▶ **Work order**
Copy each line below that has "screenshot".

▶ **Material provided**
--

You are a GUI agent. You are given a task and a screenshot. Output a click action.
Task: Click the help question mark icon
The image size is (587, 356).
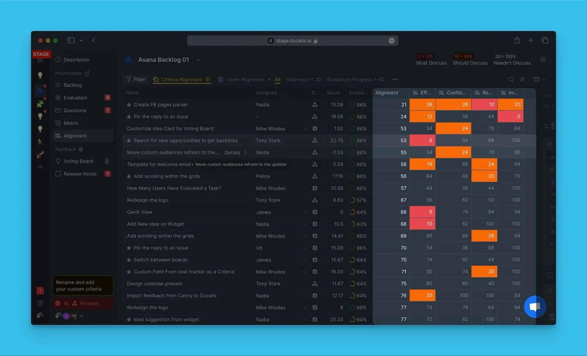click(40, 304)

--

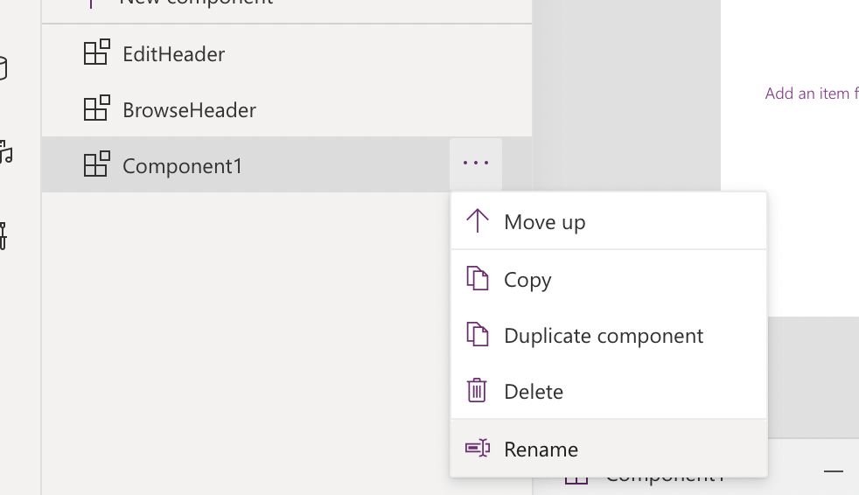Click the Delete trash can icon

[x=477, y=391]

--

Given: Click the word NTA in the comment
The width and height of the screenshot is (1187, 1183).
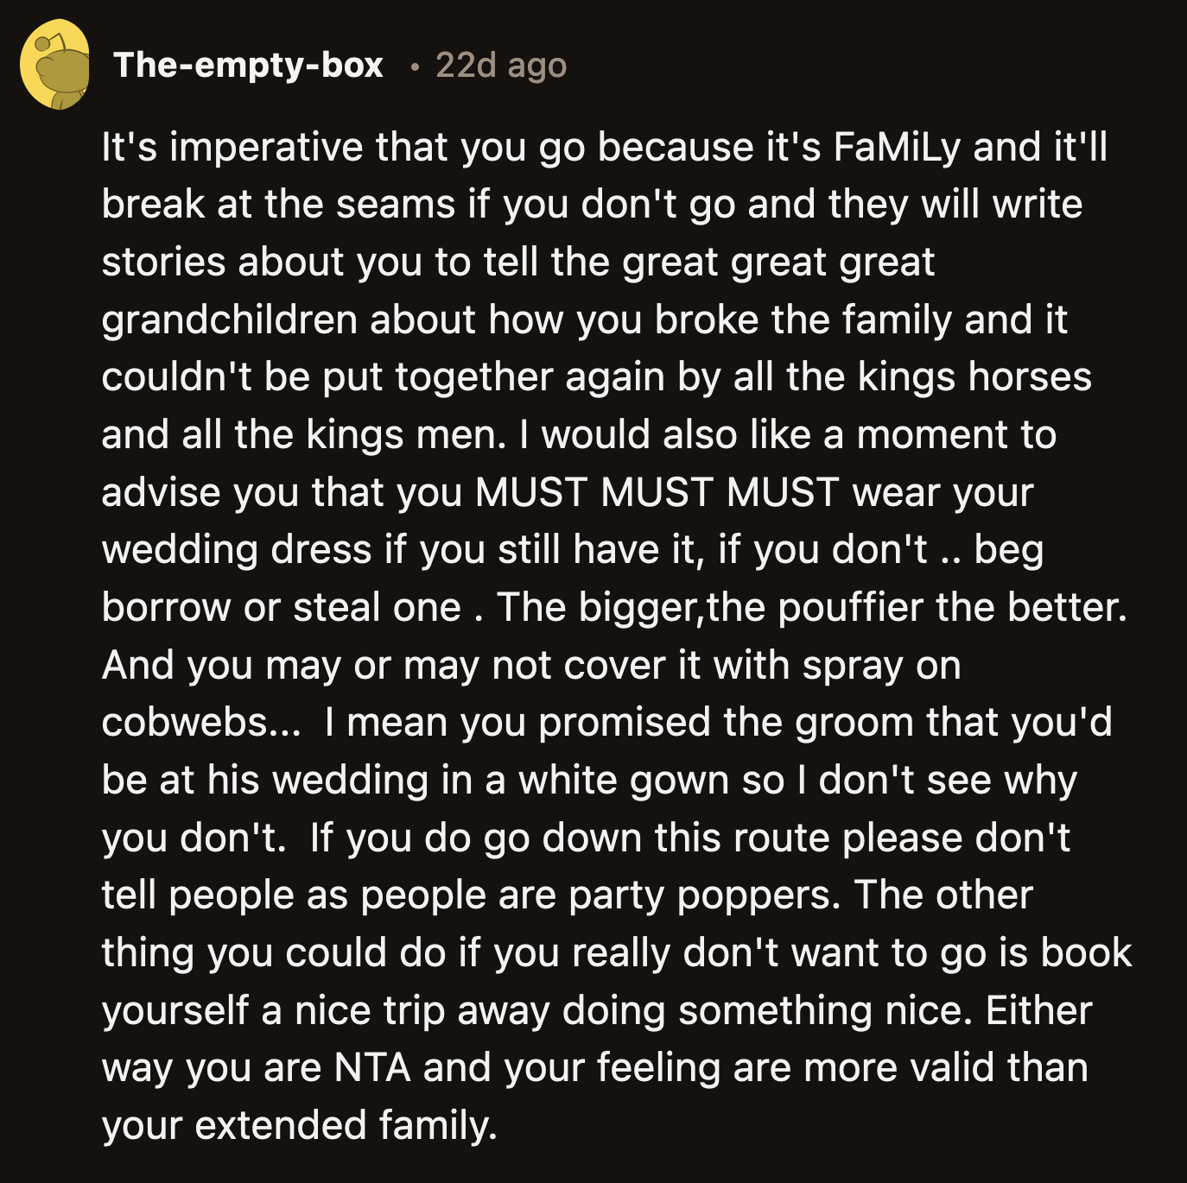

--

▶ **Response box**
You are a GUI agent. You are given a task and a screenshot. Output a click action.
The width and height of the screenshot is (1187, 1183).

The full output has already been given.